# **SARP-East Coding Lesson 4 - Tabular Data**
## *Pandas Filtering and Groupby*
03 July 2024
<br>Riley McCue

##  🌠💪🏼 *Trust your struggle.* 💪🏼🌠
<br>- Unknown 

:::{admonition} **1** Recap
:class: tip
Discuss at your tables:
<br>**Filepath**
1. What is the difference between an absolute and relative file path?
2. Why are we interested in filepaths?
3. Write out the absolute file path for this current notebook you are in in Cyrocloud.
<br>**Pandas**
1. What is pandas?
2. What do we use pandas for?/Why are we interested in pandas?
3. Write out the syntax for creating a pandas DataFrame from a given dictionary `d_name`.
4. What things did we learn we can do with a pandas DataFrame?
5. What other things might we want to do?


## Context
We learned the basics of pandas and creating `DataFrame`s and `Series`, and explored a few methods. We explored filepaths and opened some real data (woohoo!).
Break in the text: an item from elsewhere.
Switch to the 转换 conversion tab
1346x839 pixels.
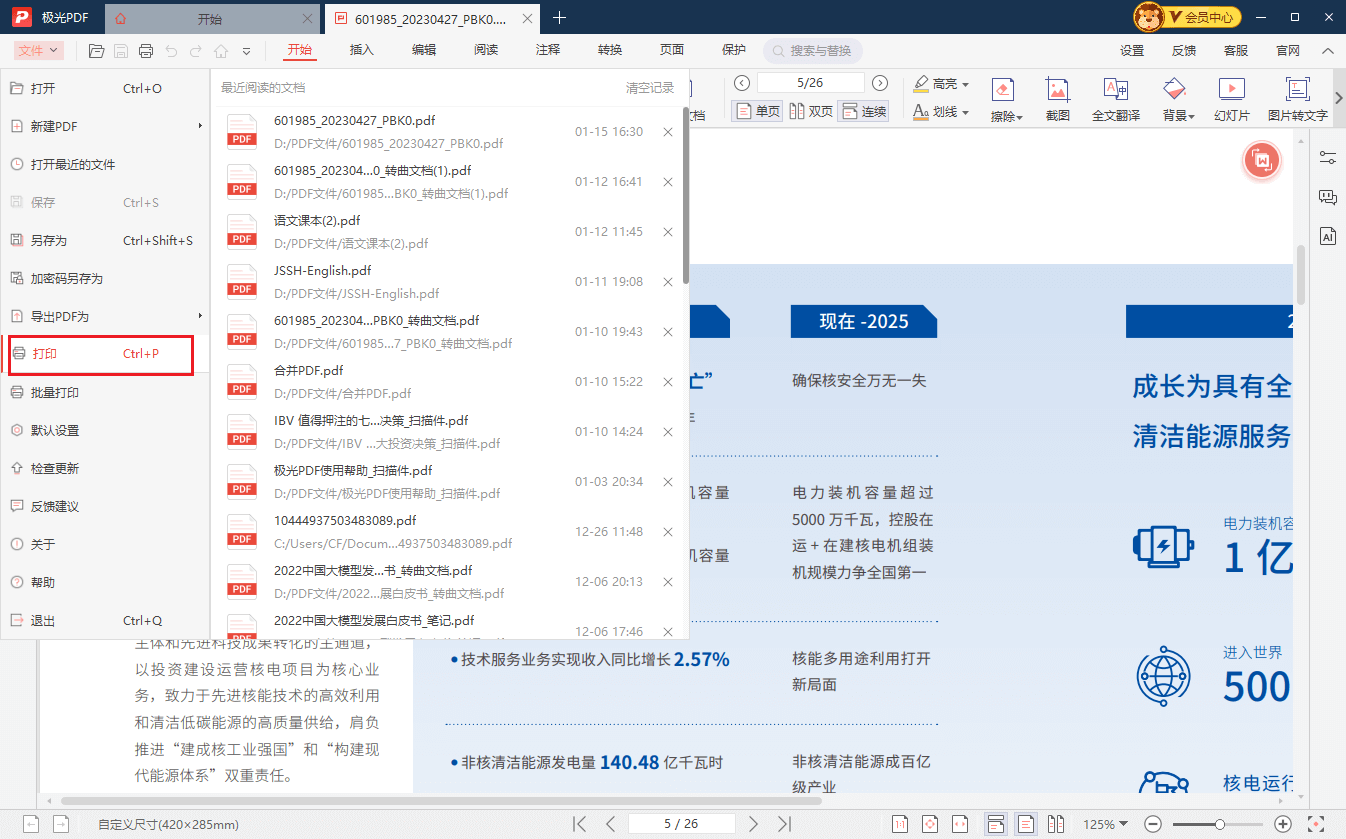click(x=609, y=49)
Today, we are learning how to filter our data and use this method called `.groupby()` in pandas. These will help us get the specific parts of our data we desire and help us on our road to becoming the best scientific researchers!

## 📥 Let's Load some Data!

We are going to be using a USGS water data set.
:::{admonition} Activity!
:class: tip
[Link to the data we will be using from USGS](https://raw.githubusercontent.com/NASA-SARP/sarp_lessons/main/lessons/tabular_data/data/englewood_3_12_21_usgs_water.tsv).
1. Download the data into your cyrocloud environment.
2. Write the relative file path from this notebook to the data file. (We need this to open the data!)
:::
<br> We need to:
1. Import in our pandas library
2. Open up our data into our notebook (using filepath above)
3. Prep our data a bit before getting started

In [None]:
# 1 Import our library
import pandas as pd

In [None]:
# Read in the data
df_water_vars = pd.read_csv('./englewood_3_12_21_usgs_water.tsv', sep='\t', skiprows=30)
# There are a lot of variables here, so let's shorten our dataframe to a few variables
df_water_vars = df_water_vars[['datetime', '210920_00060', '210922_00010', '210924_00300', '210925_00400']]
# Get rid of the first row of hard-coded datatype info
df_water_vars = df_water_vars.drop(0)
# Rename the columns from their USGS codes to more human-readible names
d_name_codes = {'210920_00060': 'discharge','210922_00010': 'temperature', '210924_00300': 'dissolved oxygen', '210925_00400': 'pH'}
df_water_vars = df_water_vars.rename(columns=d_name_codes)
# Convert columns with numbers to a numeric type
df_water_vars['discharge'] = pd.to_numeric(df_water_vars['discharge'])
df_water_vars['temperature'] = pd.to_numeric(df_water_vars['temperature'])
df_water_vars['dissolved oxygen'] = pd.to_numeric(df_water_vars['dissolved oxygen'])
df_water_vars['pH'] = pd.to_numeric(df_water_vars['pH'])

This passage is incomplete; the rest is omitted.